_WHAT TO WORK ON_
Filter the entries, keeping every line with the word "computer".

_EXERCISE MATERIALS_
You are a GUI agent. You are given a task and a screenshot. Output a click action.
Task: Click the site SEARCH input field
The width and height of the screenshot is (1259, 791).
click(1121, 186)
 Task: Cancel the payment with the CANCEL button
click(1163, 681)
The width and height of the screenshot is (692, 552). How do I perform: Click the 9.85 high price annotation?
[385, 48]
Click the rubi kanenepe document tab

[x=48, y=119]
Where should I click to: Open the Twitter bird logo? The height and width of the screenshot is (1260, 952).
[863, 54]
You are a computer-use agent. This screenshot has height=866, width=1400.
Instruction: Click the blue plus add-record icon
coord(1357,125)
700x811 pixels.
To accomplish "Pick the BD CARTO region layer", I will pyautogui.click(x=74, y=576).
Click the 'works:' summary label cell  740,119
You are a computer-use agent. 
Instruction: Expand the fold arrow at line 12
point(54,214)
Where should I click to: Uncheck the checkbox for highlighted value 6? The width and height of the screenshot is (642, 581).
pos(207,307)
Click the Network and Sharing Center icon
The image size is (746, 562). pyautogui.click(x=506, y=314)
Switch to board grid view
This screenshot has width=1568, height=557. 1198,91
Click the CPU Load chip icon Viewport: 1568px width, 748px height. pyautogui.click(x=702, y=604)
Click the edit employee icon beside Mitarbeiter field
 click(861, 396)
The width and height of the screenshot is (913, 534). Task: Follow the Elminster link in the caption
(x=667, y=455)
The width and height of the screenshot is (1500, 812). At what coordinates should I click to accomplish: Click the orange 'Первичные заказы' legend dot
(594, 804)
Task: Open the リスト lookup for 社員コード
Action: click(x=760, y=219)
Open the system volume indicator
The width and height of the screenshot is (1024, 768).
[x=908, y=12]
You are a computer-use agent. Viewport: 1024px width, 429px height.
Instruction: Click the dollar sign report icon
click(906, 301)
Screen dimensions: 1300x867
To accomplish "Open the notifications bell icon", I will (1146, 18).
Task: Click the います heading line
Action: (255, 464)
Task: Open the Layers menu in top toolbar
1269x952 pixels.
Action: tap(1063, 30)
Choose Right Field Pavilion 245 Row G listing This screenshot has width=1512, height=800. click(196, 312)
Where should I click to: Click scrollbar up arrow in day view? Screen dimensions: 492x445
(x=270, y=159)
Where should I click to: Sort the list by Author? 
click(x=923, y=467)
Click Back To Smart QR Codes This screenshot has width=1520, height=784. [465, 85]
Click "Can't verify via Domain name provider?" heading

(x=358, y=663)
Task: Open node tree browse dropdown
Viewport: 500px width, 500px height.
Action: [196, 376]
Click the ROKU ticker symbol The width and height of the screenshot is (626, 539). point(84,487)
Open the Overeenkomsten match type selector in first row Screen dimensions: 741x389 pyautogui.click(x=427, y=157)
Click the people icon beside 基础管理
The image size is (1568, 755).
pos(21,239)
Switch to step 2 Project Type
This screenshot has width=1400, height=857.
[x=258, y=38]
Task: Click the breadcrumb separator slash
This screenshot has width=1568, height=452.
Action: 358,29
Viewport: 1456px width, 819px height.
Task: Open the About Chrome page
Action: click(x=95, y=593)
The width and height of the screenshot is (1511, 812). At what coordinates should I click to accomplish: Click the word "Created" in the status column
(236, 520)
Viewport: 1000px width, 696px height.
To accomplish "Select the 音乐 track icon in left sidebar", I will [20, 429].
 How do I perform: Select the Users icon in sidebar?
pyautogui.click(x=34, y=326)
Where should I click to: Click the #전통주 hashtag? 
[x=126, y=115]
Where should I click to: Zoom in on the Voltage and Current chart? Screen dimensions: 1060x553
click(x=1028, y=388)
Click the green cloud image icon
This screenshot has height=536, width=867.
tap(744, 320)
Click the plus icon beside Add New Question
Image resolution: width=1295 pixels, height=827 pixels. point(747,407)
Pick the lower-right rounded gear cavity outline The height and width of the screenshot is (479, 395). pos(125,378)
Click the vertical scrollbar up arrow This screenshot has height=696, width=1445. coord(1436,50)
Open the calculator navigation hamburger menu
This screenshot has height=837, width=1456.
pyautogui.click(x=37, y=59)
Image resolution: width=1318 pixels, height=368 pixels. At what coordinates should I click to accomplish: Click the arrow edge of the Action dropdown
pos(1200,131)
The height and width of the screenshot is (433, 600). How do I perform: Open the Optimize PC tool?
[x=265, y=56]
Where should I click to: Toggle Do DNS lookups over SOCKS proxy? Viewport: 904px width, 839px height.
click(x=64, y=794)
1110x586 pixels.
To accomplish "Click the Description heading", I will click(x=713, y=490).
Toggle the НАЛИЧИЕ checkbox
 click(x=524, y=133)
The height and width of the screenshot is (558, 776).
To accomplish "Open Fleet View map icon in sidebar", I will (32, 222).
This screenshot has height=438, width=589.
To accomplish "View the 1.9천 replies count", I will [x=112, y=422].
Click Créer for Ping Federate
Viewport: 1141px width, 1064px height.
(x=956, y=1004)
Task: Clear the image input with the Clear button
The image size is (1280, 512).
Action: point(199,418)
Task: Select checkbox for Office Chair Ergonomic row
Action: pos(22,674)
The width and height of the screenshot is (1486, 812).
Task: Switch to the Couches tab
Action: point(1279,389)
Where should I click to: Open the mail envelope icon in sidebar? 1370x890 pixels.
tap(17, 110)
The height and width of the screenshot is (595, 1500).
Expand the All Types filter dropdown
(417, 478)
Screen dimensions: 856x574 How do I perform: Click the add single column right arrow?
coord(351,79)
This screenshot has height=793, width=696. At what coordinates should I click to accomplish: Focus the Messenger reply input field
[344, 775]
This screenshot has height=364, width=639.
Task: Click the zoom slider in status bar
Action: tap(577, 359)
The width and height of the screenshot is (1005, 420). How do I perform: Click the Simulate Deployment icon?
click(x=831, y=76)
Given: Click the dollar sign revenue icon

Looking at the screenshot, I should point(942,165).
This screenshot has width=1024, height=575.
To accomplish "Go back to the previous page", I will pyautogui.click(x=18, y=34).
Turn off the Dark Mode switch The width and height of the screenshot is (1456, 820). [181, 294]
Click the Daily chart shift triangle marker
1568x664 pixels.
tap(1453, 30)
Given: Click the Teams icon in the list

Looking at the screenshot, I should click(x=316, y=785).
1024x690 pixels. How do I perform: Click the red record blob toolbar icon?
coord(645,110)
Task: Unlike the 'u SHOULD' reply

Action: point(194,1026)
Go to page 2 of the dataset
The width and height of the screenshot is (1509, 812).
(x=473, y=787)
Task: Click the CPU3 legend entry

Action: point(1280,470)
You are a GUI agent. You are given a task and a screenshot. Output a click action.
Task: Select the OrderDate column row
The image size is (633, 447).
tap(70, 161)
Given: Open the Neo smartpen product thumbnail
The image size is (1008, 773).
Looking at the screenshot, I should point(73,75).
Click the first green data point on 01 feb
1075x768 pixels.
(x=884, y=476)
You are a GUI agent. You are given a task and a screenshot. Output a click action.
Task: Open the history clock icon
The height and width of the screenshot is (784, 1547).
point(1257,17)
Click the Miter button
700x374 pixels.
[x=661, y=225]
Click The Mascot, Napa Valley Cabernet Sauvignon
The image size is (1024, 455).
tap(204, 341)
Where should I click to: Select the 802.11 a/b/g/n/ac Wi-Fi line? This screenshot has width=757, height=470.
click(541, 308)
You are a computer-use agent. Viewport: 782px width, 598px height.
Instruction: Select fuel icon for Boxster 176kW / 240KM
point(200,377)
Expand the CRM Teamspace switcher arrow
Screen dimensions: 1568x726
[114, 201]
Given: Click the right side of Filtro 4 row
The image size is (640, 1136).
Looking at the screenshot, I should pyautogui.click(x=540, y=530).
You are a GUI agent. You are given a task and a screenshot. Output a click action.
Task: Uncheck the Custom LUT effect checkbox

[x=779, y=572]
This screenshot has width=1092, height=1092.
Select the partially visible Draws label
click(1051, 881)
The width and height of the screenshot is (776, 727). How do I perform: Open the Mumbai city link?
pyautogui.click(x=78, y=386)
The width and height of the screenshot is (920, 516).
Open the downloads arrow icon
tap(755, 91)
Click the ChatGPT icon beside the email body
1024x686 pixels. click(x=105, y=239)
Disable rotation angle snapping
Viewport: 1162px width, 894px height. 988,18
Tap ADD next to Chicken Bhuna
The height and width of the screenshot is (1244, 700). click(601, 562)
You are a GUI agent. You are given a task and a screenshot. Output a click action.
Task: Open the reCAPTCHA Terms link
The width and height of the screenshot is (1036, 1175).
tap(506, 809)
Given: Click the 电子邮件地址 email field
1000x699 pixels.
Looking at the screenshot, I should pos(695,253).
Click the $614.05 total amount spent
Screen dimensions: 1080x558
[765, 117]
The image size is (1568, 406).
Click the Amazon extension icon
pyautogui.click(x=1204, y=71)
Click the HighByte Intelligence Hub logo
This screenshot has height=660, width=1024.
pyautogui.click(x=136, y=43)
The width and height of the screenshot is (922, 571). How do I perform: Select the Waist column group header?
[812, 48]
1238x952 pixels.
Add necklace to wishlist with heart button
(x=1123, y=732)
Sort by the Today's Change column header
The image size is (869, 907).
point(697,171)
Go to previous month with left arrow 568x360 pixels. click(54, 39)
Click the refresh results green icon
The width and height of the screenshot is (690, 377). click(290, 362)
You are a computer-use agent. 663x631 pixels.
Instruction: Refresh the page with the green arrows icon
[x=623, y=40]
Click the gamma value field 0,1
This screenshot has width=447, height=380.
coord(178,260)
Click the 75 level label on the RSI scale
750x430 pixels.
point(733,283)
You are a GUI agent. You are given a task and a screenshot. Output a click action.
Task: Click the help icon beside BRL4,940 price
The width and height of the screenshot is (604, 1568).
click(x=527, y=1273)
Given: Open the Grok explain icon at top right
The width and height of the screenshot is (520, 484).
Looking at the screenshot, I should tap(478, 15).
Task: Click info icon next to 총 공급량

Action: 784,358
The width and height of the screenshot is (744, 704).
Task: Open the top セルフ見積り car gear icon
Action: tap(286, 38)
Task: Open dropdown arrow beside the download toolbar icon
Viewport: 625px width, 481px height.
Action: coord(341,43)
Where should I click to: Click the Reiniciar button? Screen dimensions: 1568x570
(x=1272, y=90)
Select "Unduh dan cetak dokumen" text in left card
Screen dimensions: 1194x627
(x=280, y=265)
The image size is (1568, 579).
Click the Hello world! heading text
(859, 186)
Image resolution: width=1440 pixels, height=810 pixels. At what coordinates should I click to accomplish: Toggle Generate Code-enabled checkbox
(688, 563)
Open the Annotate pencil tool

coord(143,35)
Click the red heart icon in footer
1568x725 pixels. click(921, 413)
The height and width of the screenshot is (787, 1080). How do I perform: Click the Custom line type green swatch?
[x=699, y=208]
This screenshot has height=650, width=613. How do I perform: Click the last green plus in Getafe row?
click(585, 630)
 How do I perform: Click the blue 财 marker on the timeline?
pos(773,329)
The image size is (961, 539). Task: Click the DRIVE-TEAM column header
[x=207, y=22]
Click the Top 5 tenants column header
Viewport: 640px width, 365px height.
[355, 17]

_TASK ANSWER_
You are a computer-use agent. This screenshot has height=866, width=1400.
You are a computer-use agent. 
You are a computer-use agent. Viewport: 1024px width, 429px height.
You are a computer-use agent. Viewport: 782px width, 598px height.
You are a computer-use agent. 663x631 pixels.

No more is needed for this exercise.